**What the exercise asks:** Reproduce the material below line for line, changing nothing.

>>>

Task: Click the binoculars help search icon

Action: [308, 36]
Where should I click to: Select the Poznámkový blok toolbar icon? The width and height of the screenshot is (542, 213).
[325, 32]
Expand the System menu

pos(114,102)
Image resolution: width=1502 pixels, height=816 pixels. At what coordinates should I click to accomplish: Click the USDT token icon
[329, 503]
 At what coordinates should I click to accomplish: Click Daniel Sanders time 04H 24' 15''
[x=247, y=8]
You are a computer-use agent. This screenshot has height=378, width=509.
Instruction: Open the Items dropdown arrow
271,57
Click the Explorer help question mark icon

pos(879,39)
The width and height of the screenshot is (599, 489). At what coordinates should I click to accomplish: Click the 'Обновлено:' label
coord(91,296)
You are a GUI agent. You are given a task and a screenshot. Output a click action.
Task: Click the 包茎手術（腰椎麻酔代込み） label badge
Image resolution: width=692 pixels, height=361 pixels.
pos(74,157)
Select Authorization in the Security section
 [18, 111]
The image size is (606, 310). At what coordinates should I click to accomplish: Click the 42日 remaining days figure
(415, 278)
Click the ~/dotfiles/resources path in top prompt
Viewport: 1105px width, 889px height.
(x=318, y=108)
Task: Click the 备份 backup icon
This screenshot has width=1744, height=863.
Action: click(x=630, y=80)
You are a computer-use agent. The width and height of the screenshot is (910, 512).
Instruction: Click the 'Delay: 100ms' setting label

<<<

**Solution to this problem:**
Task: Click the binoculars help search icon

Action: [308, 36]
Where should I click to: Select the Poznámkový blok toolbar icon? The width and height of the screenshot is (542, 213).
[325, 32]
Expand the System menu

pos(114,102)
Image resolution: width=1502 pixels, height=816 pixels. At what coordinates should I click to accomplish: Click the USDT token icon
[329, 503]
 At what coordinates should I click to accomplish: Click Daniel Sanders time 04H 24' 15''
[x=247, y=8]
You are a computer-use agent. This screenshot has height=378, width=509.
Instruction: Open the Items dropdown arrow
271,57
Click the Explorer help question mark icon

pos(879,39)
The width and height of the screenshot is (599, 489). At what coordinates should I click to accomplish: Click the 'Обновлено:' label
coord(91,296)
You are a GUI agent. You are given a task and a screenshot. Output a click action.
Task: Click the 包茎手術（腰椎麻酔代込み） label badge
Image resolution: width=692 pixels, height=361 pixels.
pos(74,157)
Select Authorization in the Security section
 [18, 111]
The image size is (606, 310). At what coordinates should I click to accomplish: Click the 42日 remaining days figure
(415, 278)
Click the ~/dotfiles/resources path in top prompt
Viewport: 1105px width, 889px height.
(x=318, y=108)
Task: Click the 备份 backup icon
This screenshot has width=1744, height=863.
Action: click(x=630, y=80)
You are a computer-use agent. The width and height of the screenshot is (910, 512).
Instruction: Click the 'Delay: 100ms' setting label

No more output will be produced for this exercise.